Several important differences between transgenic plants expressing chimeric bacterial FTF genes and native fructan-storing plants were reported. The most obvious difference was in the size of the polymers synthesized. Transgenic lines containing bacterial FTF genes accumulate fructan with a DP of greater than 5000 (Ebskamp et al., (1994)
Biotechnol.
12:272-275; Caimi et al., (1996)
Plant Physiol.
110:355-363). Polymers synthesized in transgenic plants are, therefore, several thousand times larger than fructans which accumulate in plants such as chicory (
Cichorium intibus
L.) and Jerusalem artichoke (
Helinathus tuberosus
L.).
Differences in the specificity for donor and acceptor molecules have also been reported for bacterial and plant FTFs. The bacterial enzymes are known to release significant amounts of fructose to water as an acceptor (invertase activity), whereas the plant enzymes do not have invertase activity (Chambert, R. and Petit-Glatron, M. (1993) in
Inulin and Inulin Containing Crops
, A. Fuchs ed. Elsevier Press, Amsterdam. pp. 259-266). Fructose, liberated from sucrose by invertase activity, can not be used to increase the length of a polymer. Bacterial FTFs, therefore, convert sucrose to fructan less efficiently than do the plant enzymes.
The two classes of FTFs also differ in their affinity for sucrose, the sole substrate. Jerusalem artichoke sucrose-sucrose-fructosyltransferase (SST) has a Km for sucrose reported to be approximately 100 mM (Koops, A. and Jonker, H., (1994)
J. Exp. Bot.
45:1623-1631). By contrast, the bacterial enzyme has a much lower Km of approximately 20 mM (Chambert, R., and Petit-Glatron, M. (1991)
Biochem. J.
279:35-41). This difference may have a critical effect on fructan synthesis, resulting in higher or lower levels of accumulation, depending on the concentration of sucrose in the cell. The fundamental differences between FTF enzymes prevents meaningful predictions regarding the outcome of expression of plant genes in transgenic tissue, based on expression of bacterial FTF genes.
Predicting whether or not fructan would accumulate in a transgenic line containing the plant-derived FTF genes could be significantly enhanced if a greater understanding of the fructan metabolic pathway in native fructan-storing plants existed. The currently accepted model for fructan synthesis in plants suggests that synthesis is a two step reaction. The initial reaction involves the enzyme sucrose-sucrose-fructosyltransferase (SST). SST catalyzes the synthesis of a trisaccharide from two sucrose residues.

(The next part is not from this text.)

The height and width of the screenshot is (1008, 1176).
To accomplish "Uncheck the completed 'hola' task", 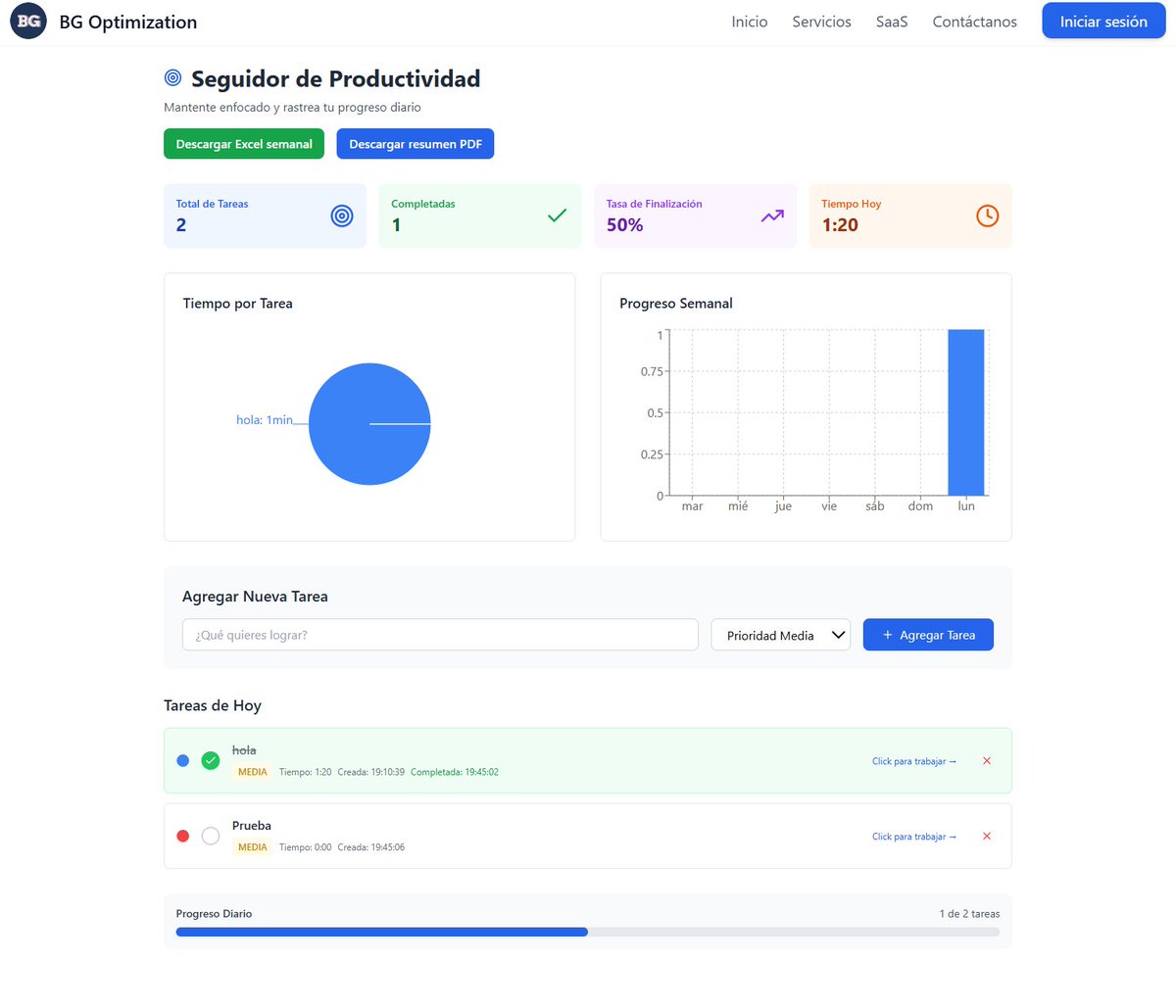I will 210,760.
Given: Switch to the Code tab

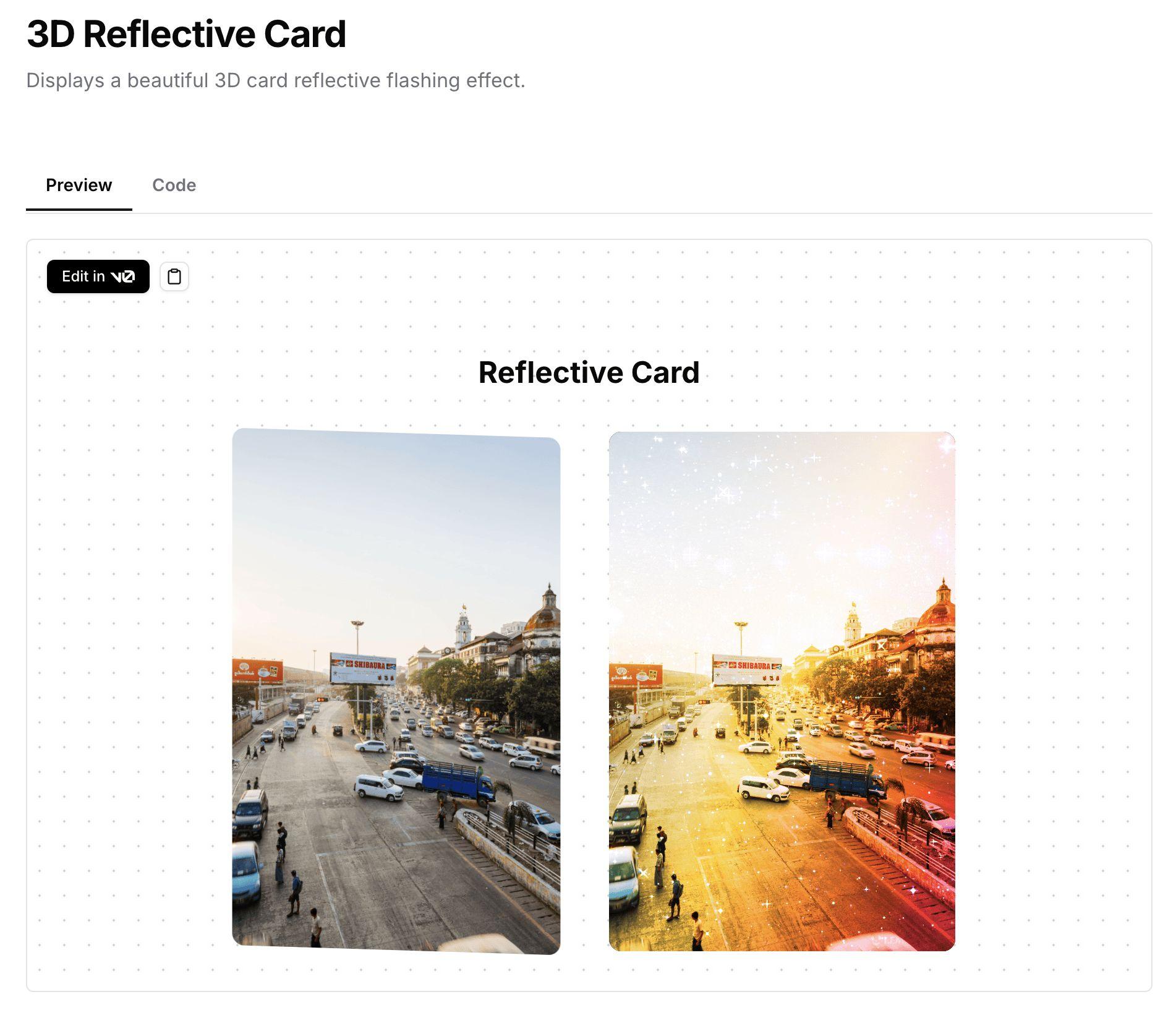Looking at the screenshot, I should pyautogui.click(x=174, y=185).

The second step, chain elongation, is carried out by the enzyme fructan-fructan-fructosyltransferase (FFT), (Edelman J., and Jefford T. (1968)
New Phytol.
67:517-531. The model has been applied to all fructan-storing plants (ca 45000 species). However, it is based largely on data from a single species,
Helianthus tuberosus
, and has undergone several revisions. A recent study demonstrates that the SST can act alone in producing long chain fructan (Van der Ende, W. and Van Laere, A., (1996)
J. Exp. Bot.
47:1797-1803). Thus, additional revisions in the model are necessary and suggests that there is only a rudimentary knowledge of fructan synthesis in plants.
Examples of fructan synthesis in transgenic plants containing microbial or plant-derived FTF genes has been reported (Vijn, et al., (1997)
The Plant J.
11:387-398; Smeekens et al., WO 96/01904; Van Tunen et al., WO 96/21023; Sevenier et al., (1998)
Nature Biotechnology
16:843-846). This previous work involves expression of microbial or plant-derived SST genes only in transgenic dicotyledenous (dicots) plants. The present invention describes a method of increasing the level of fructan synthesis in transgenic monocotyledonous plants containing plant-derived SST genes or plant-derived SST and FFT genes.
Numerous differences between monocotyledonous (moncots) plants and dicots exist which inhibit useful extrapolation of events occurring in one plant based on data from another. These differences include, but are not limited to, the competition for sucrose as an energy source among biosynthetic pathways in various plant organs and among biosynthetic pathways in different plant species.